In the context of the moral realism vs. moral subjectivism and theism vs. atheism debates the question of moral semantics is often raised: How do we define goodness? Some are under the mistaken impression that if we cannot define goodness (a question of moral semantics) then we cannot claim to know goodness exists (a question of moral ontology) or identify what is good (a question of moral epistemology).
I do not want to focus on whether it is possible to provide an adequate account of moral semantics, but rather to point out that even if we are unable to do so, it does not follow that there are no objective moral goods or that we are incapable of knowing them. Greg Koukl illustrates this point beautifully. He notes how our experience of goodness is similar to our experience of color. We recognize color as color when we see it. If someone were to ask us how we know what green is, we would respond, “I just see it.” We don’t need to define green to know it when we encounter it. Similarly, we do not need to define goodness to know that we have encountered it. God has given us moral intuitions to recognize good and discern between good and evil.
All of us have a basic moral intuition that recognizes the existence of a realm of objective moral values, just as we have sensory intuitions that apprehend a realm of physical objects.
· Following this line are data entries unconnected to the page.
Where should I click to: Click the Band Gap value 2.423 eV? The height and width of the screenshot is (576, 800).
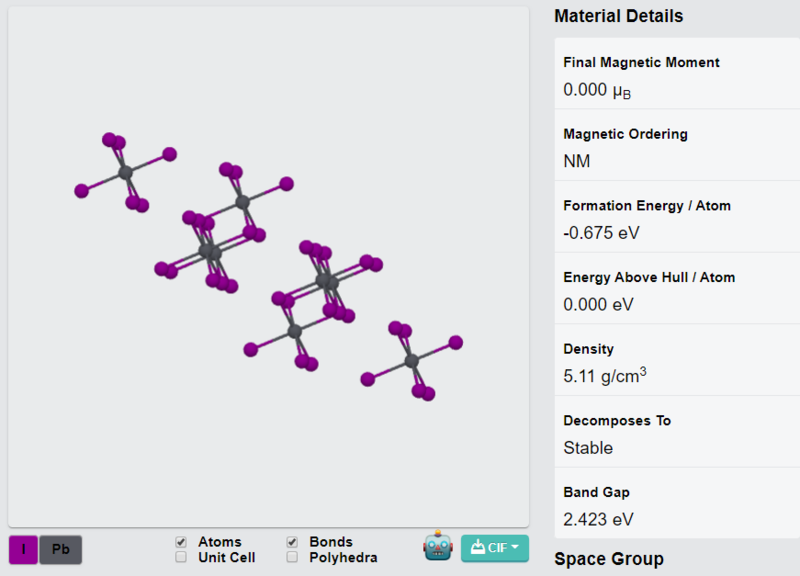598,519
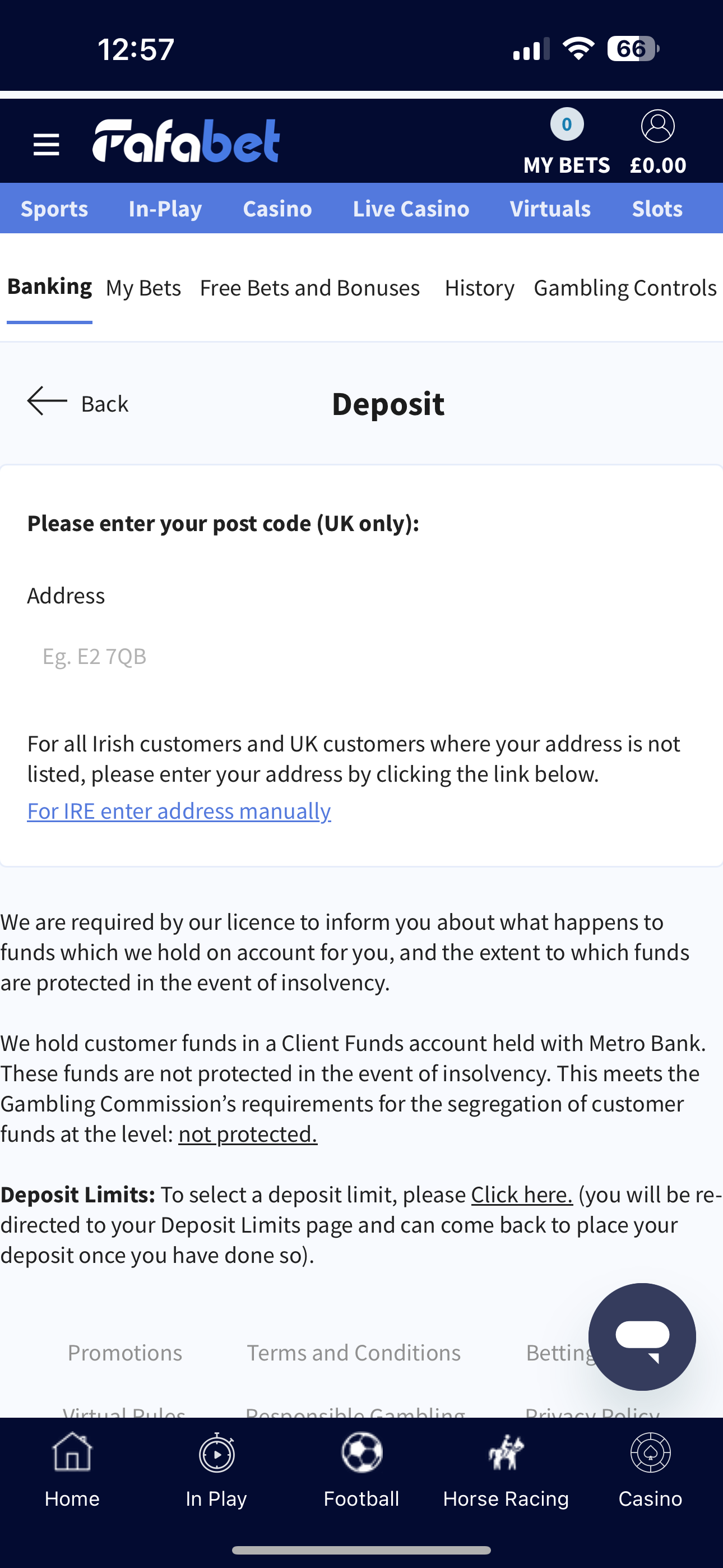Screen dimensions: 723x1568
Task: Open the Live Casino section
Action: (411, 209)
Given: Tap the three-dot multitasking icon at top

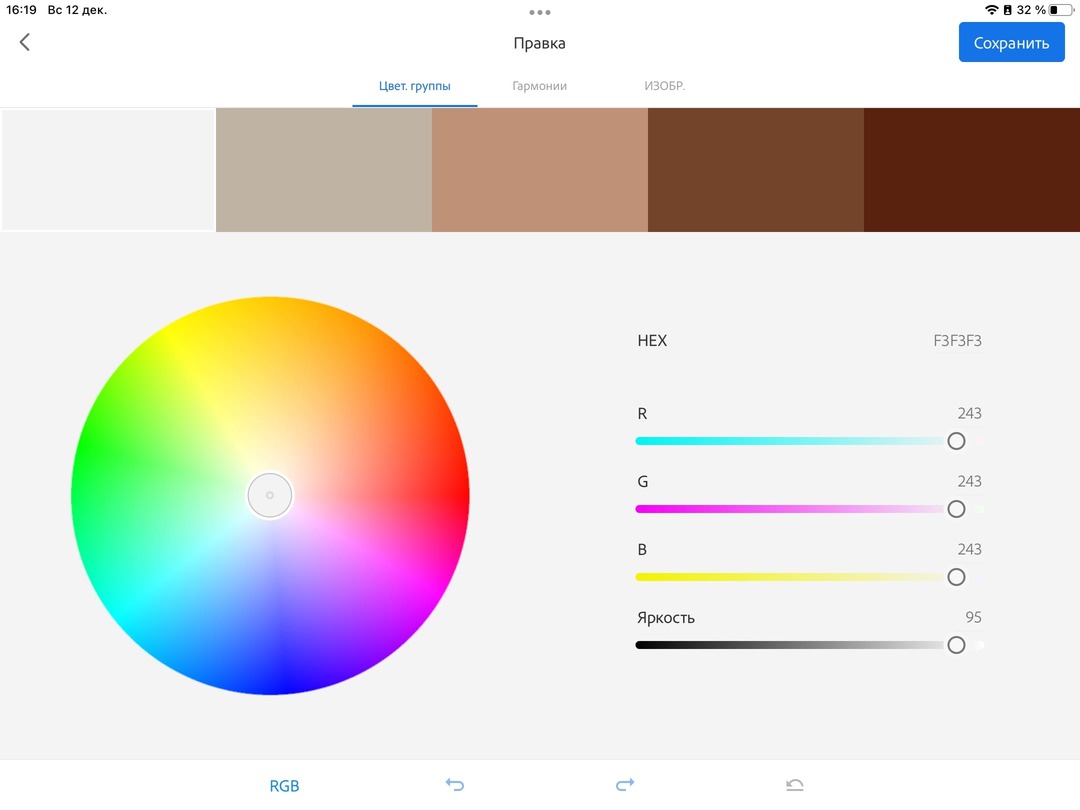Looking at the screenshot, I should coord(540,13).
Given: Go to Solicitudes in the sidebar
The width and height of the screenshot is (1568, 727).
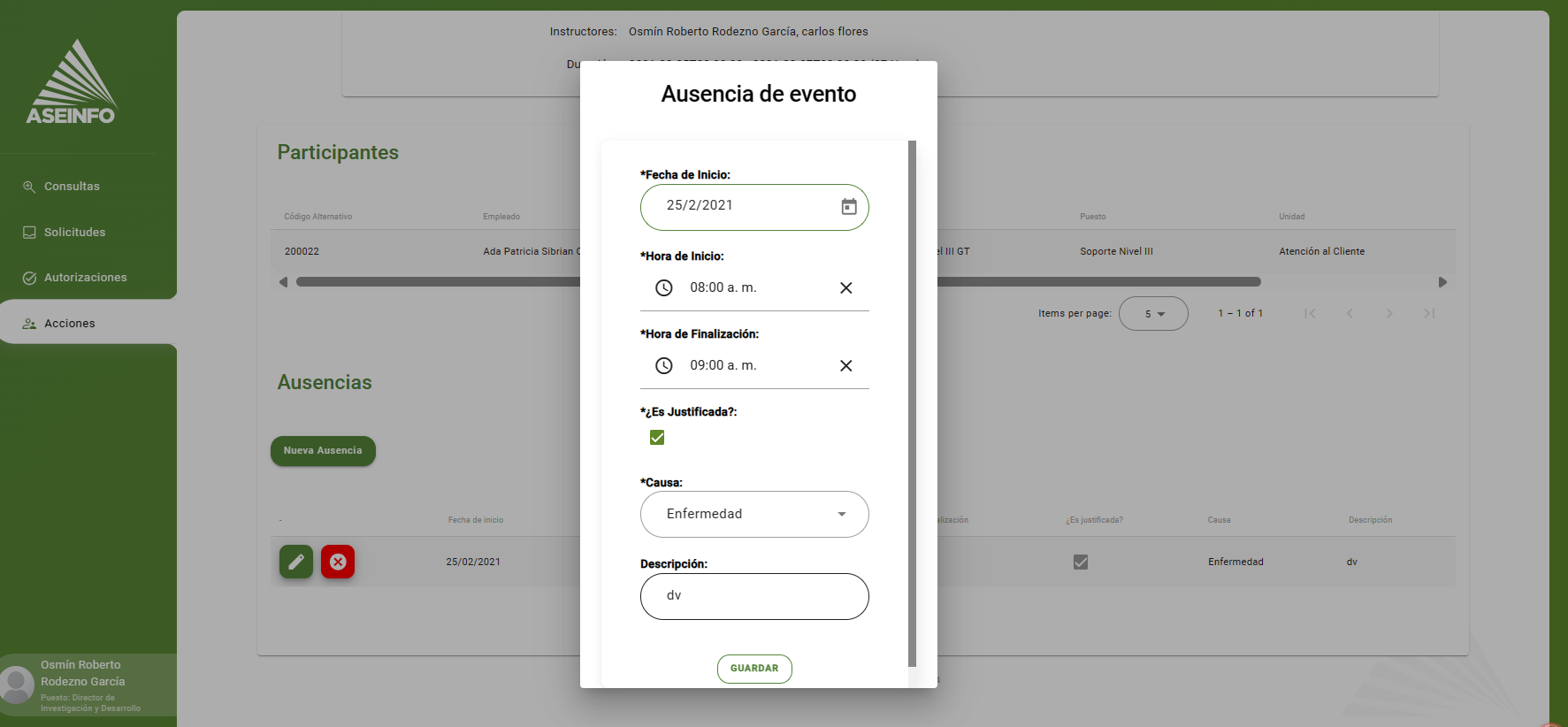Looking at the screenshot, I should pyautogui.click(x=74, y=233).
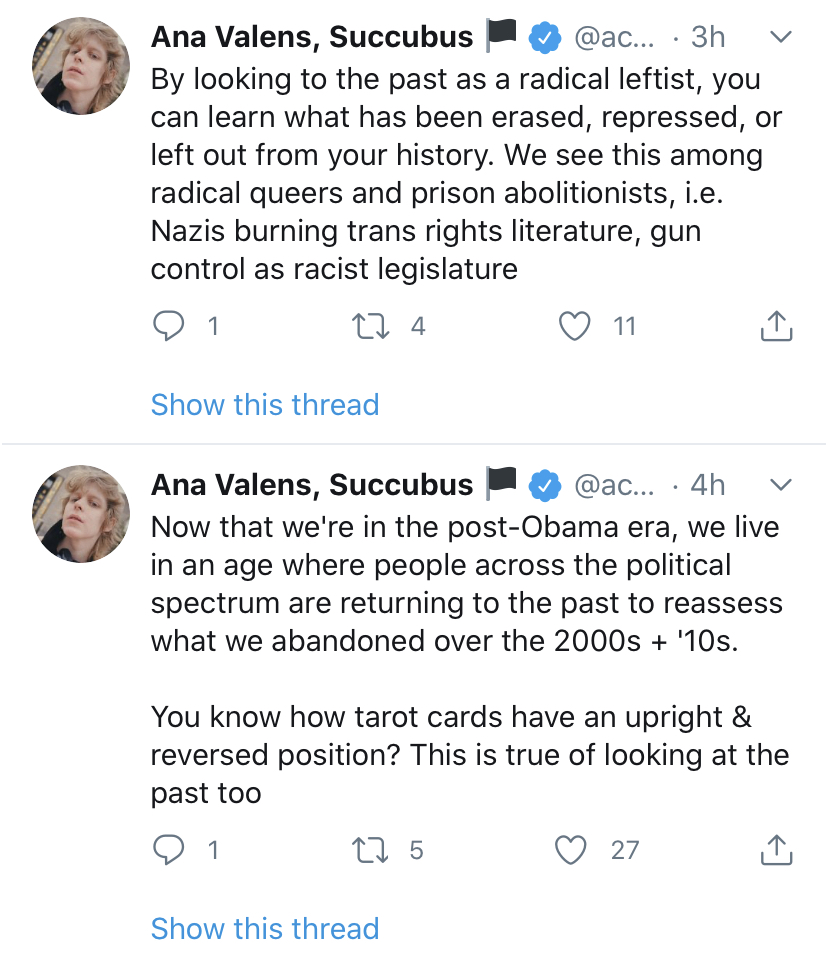Image resolution: width=828 pixels, height=960 pixels.
Task: Open profile picture on the 4h tweet
Action: point(82,513)
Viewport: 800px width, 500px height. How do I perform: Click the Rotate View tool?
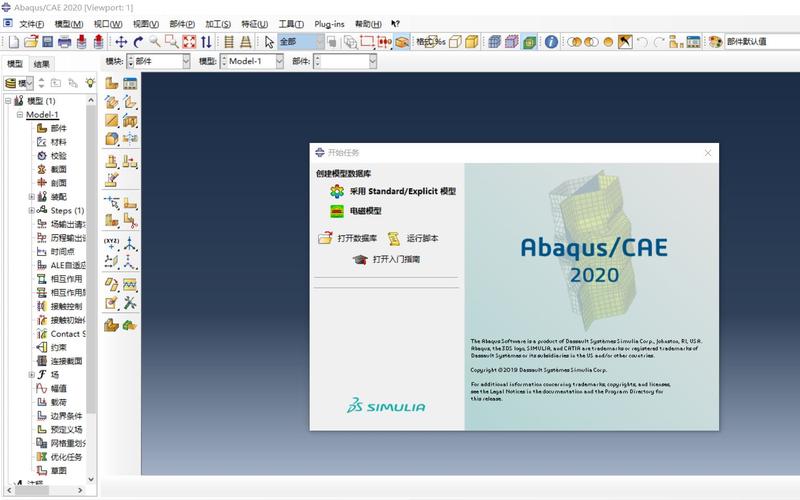(x=138, y=42)
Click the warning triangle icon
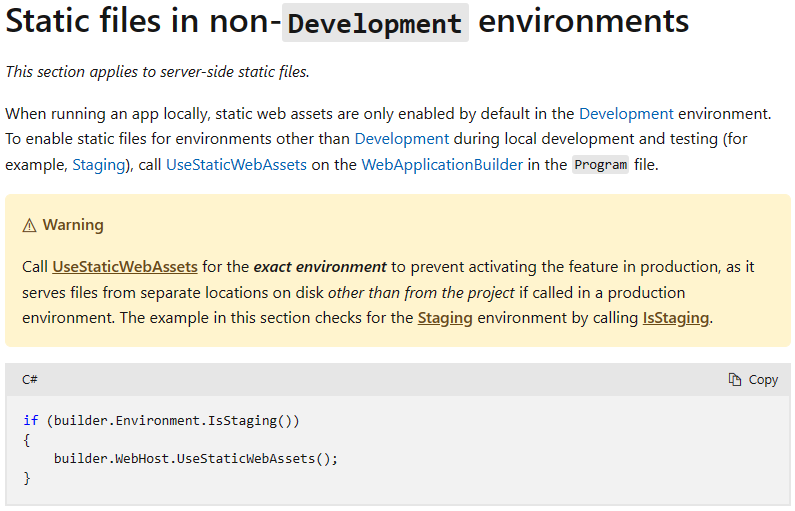 29,225
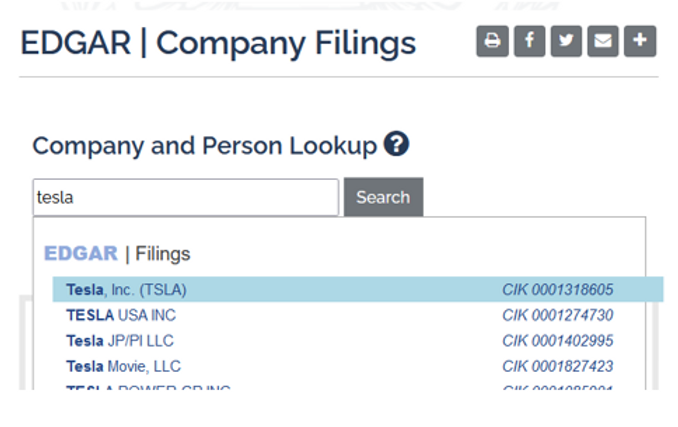The image size is (678, 427).
Task: Click CIK 0001318605 entry
Action: (557, 290)
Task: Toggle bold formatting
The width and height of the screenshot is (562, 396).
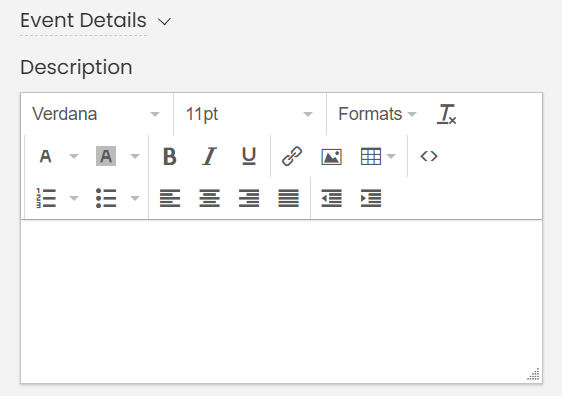Action: [170, 156]
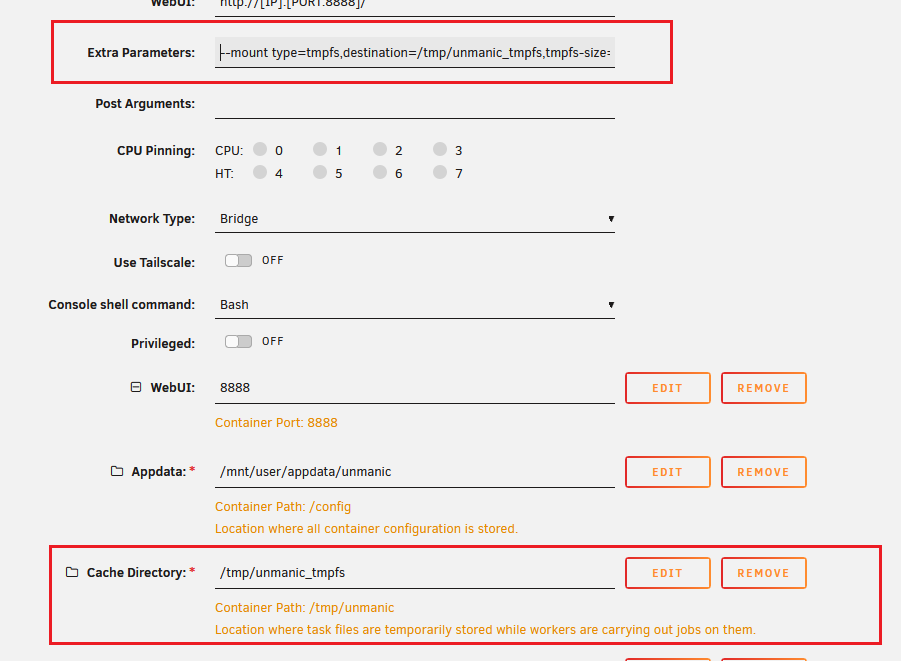Open the Network Type dropdown
This screenshot has width=901, height=661.
point(415,219)
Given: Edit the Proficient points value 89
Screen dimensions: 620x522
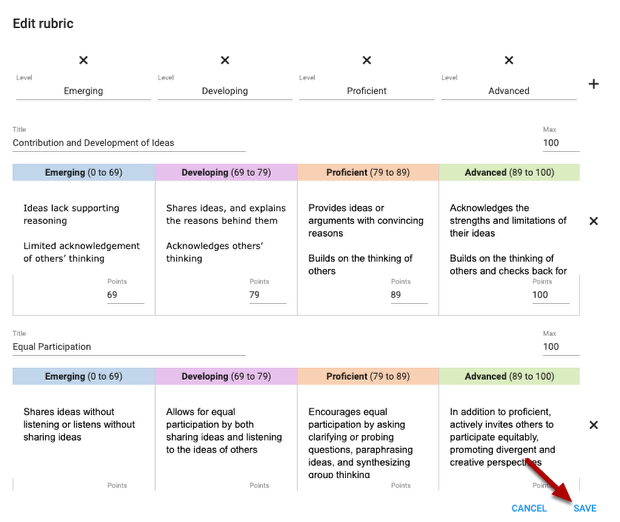Looking at the screenshot, I should point(408,295).
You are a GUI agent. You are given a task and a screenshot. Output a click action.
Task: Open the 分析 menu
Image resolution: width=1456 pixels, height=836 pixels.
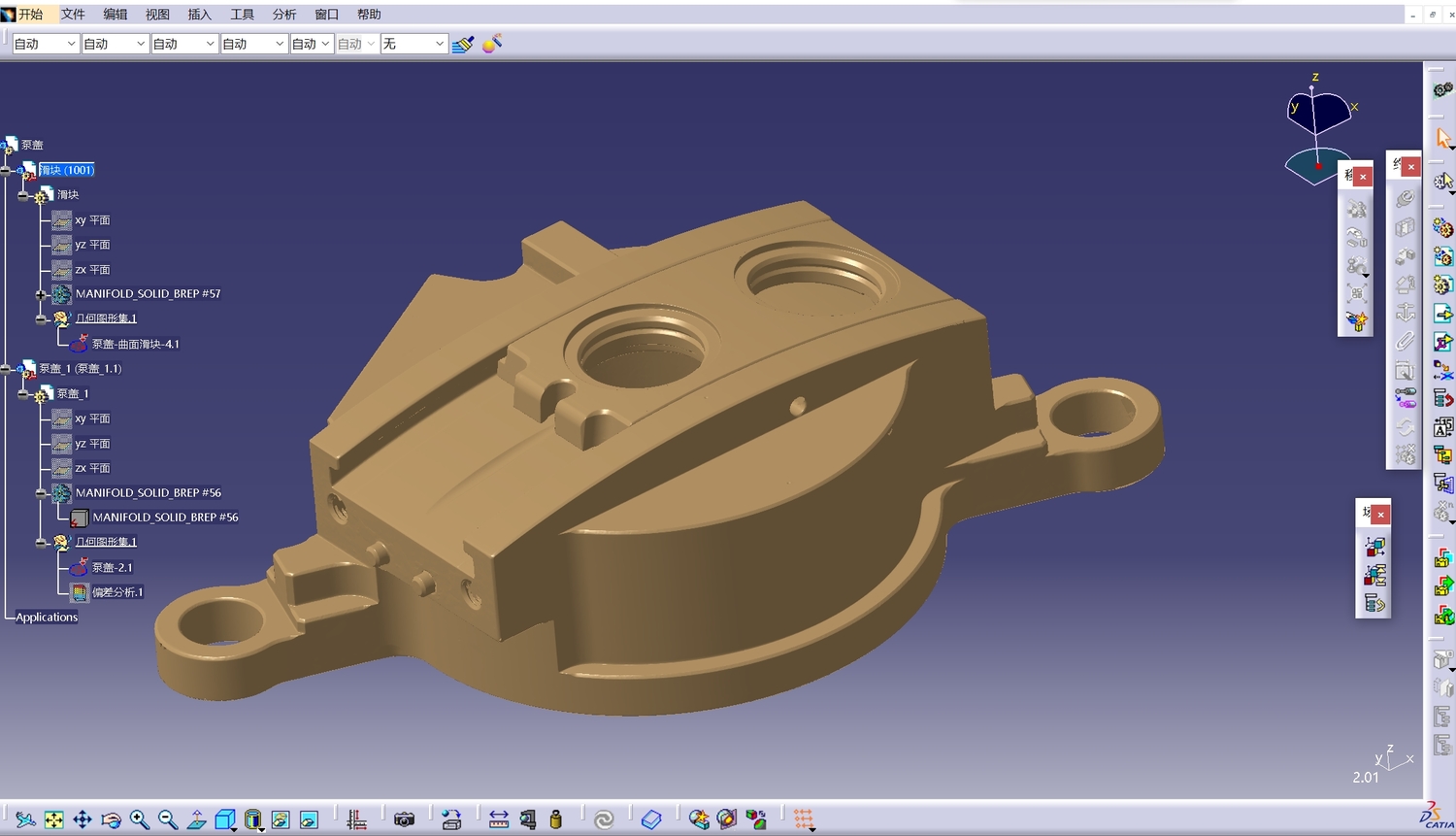coord(284,15)
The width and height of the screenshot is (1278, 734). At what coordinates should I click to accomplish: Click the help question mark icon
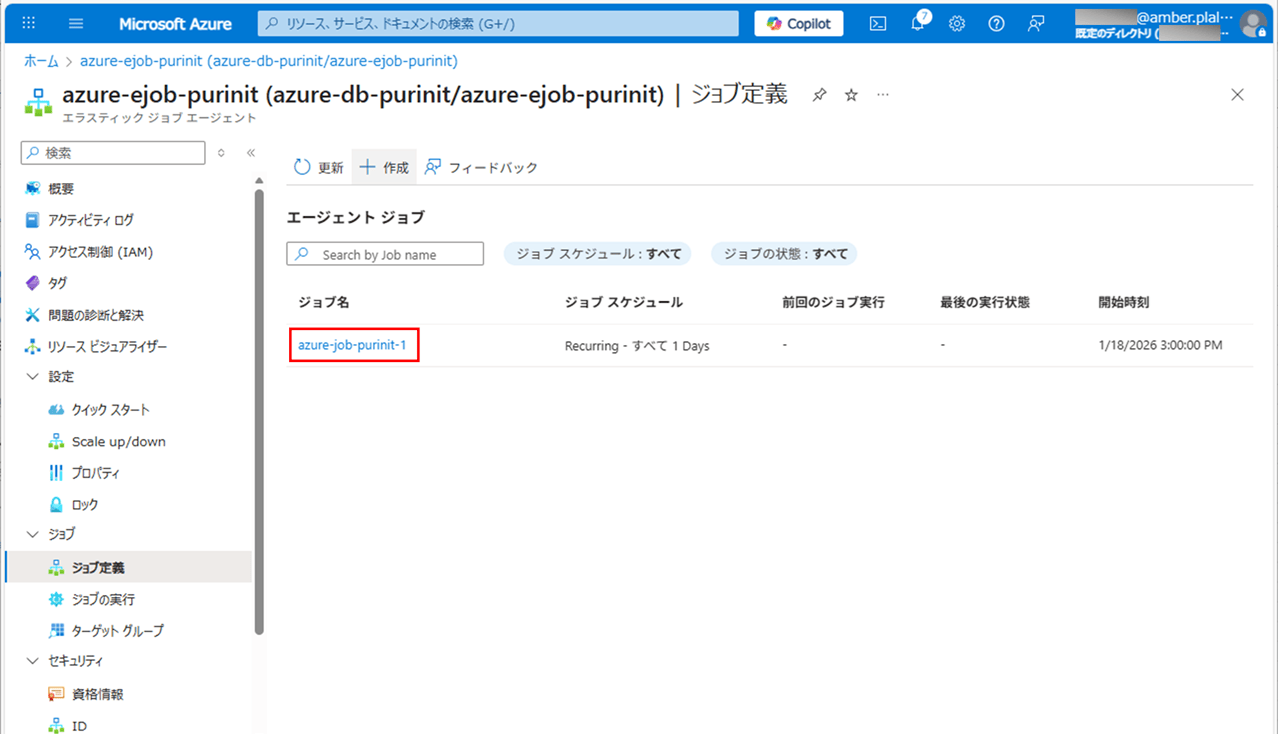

As atheistic philosopher Louise Anthony said in her debate with William Craig, “Any argument for moral skepticism will based upon premises which are less obvious than the existence of objective moral values themselves.” When we behold good and evil, we simply recognize them for what they are.
The way we “see” goodness is not the way we see a giraffe, but the way we see the truth of a syllogism. If Socrates is a man, and all men are mortal, then it follows that Socrates is mortal. You don’t see the truth of that conclusion with your physical senses, but with your logical intuitions. Similarly, we recognize what is good through our moral intuitions. No definition is required.
August 8, 2012 at 10:35 am
I think the “color” analogy is absolutely perfect, but for precisely the opposite reason.
When you have a few free minutes, take a listen to the following story, “Why isn’t the sky blue?” from the “Colors” episode of Radiolab.
http://www.radiolab.org/2012/may/21/sky-isnt-blue/
Do so, and you’ll see exactly what I mean.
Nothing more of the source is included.